Dataset excerpts:
****************************************
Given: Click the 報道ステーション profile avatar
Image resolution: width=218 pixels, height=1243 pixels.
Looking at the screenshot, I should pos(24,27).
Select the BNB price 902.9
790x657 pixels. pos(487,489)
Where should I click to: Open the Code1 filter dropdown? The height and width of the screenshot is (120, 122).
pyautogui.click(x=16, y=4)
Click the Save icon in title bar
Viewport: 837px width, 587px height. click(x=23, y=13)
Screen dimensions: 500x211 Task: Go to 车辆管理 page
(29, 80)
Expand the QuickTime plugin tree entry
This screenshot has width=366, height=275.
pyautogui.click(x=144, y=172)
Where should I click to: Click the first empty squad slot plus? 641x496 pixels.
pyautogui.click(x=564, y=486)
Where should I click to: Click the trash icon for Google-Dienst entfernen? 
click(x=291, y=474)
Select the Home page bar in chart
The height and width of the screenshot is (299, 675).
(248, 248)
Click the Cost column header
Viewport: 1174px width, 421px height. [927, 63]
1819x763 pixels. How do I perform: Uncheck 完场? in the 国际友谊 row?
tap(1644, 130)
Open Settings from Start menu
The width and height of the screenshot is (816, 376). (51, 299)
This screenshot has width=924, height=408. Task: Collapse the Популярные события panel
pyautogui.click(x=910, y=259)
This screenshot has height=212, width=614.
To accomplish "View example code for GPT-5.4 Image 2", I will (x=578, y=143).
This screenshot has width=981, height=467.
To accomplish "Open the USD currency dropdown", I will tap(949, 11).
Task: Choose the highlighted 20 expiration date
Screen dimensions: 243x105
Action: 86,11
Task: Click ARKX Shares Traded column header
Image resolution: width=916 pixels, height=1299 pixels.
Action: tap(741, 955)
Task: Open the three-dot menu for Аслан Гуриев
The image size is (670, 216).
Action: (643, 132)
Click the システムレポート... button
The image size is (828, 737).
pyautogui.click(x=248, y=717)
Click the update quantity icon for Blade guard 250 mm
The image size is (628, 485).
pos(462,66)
****************************************
### [Prompt]
Look above for every line with the word "will" and copy it.

### [Answer below]
To accomplish "View example code for GPT-5.4 Image 2", I will (x=578, y=143).
To accomplish "Open the USD currency dropdown", I will tap(949, 11).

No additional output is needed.